In 2019, Hanks was first recognized by ASCI with a Young Physician-Scientist Award in 2019 — one of 35 “outstanding physician-scientists” named that year by the society.
“This is a great honor demonstrating the value that Dr. Hanks’ physician-scientist colleagues place on the high quality of his laboratory work designed to understand the mechanisms of resistance to immunotherapy,” said then-Chief of the Division of Medical Oncology James L. Abbruzzese, MD FACP FASCO DSc (hon) at the time. “Dr. Hanks’ work has the potential to extend the impact of immunotherapy to diseases that have not yet been able to take advantage of this new treatment modality.”

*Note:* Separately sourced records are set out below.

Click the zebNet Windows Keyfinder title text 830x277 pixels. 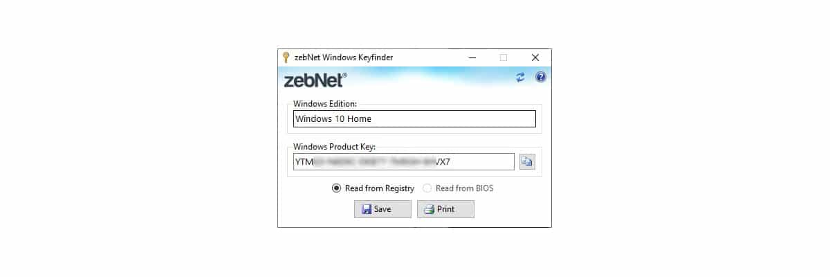click(344, 57)
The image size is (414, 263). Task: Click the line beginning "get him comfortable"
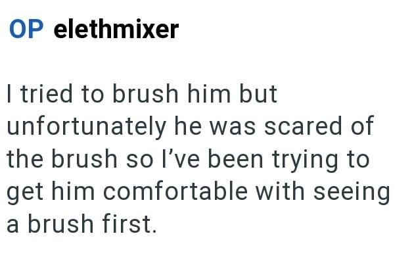(x=197, y=193)
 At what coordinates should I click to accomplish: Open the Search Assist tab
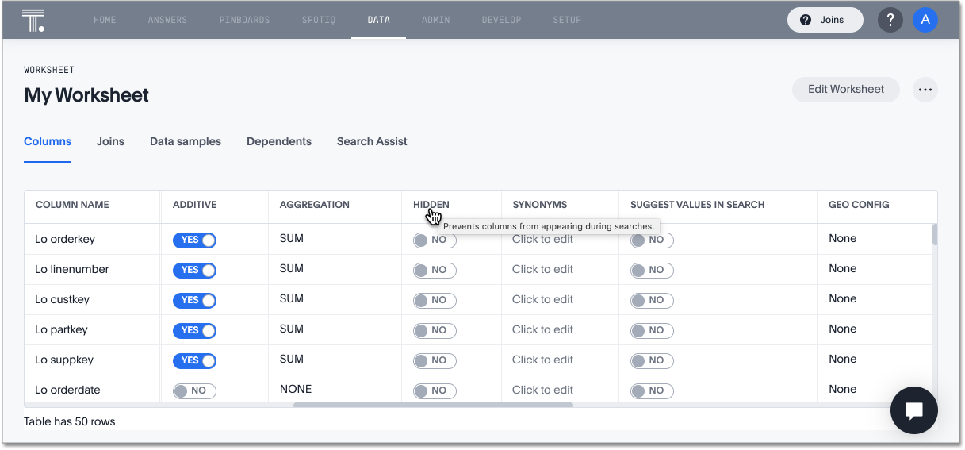372,141
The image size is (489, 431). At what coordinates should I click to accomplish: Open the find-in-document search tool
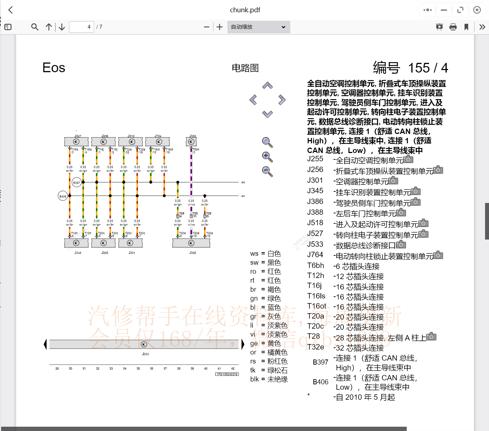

“I have a ton of respect for the mission of the ASCI and their support for the development and training of future physician scientists,” Hanks said upon receiving the Young Physician-Scientist Award. “I believe the role of the physician scientist to be critical for advancing medicine and healthcare into the future and this type of support is vital for making sure this challenging career path remains viable.”
A DCI member since 2013, Hanks is an associate professor in the Department of Medicine and an assistant professor in the Department of Pharmacology and Cancer Biology.
He has dedicated more than 20 years of his career to research in the fields of tumor immunology and immunotherapy. In his lab, he explores how cancers have evolved to suppress the generation of tumor antigen-specific immune responses and how to exploit that knowledge to develop more effective cancer immunotherapy strategies. He is working to develop new pharmacologic and genetic strategies to overcome immunotherapy resistance and investigating the mechanisms that contribute to some immunotherapy-associated toxicities. (READ: School of Medicine Faculty Elected to American Society for Clinical Investigation)
In addition to managing an independent research lab, Hanks sees gastroesophageal and gastric cancer patients in DCI's Gastrointestinal Cancer clinic. He made the clinical shift to GI towards the end of 2023 after several years of treating patients with skin cancers, particularly melanoma and Merkel cell carcinoma, in order to address the prevalent problem of immunotherapy resistance in these patient populations.
Hanks serves as associate director of Basic/Translational Research in DCI's Center of Cancer Immunotherapy.
He's currently an investigator on 16 different grant projects — including in melanoma, gastroesophageal cancer, gastric cancer, immunotherapy-associated toxicities, immunotherapy resistance, immune evasion, non-small cell lung cancer, and prostate cancer — including six grants funded by the National Institutes of Health (he's PI on three, and a mentor or preceptor on the other three), one by the U.S. Department of Defense (he's PI), four by pharmaceutical companies (he's the PI on all four), and one each by the Conquer Cancer Foundation (he's PI), American Association for Cancer Research (he's PI), Cancer Research Institute (he's PI), and Melanoma Research Foundation (he's PI).
Hanks received his PhD (2004) and MD (2006) from Baylor College of Medicine, and completed both his residency in Internal Medicine (2008) and fellowship in Hematology/Oncology (2012) at Duke University School of Medicine.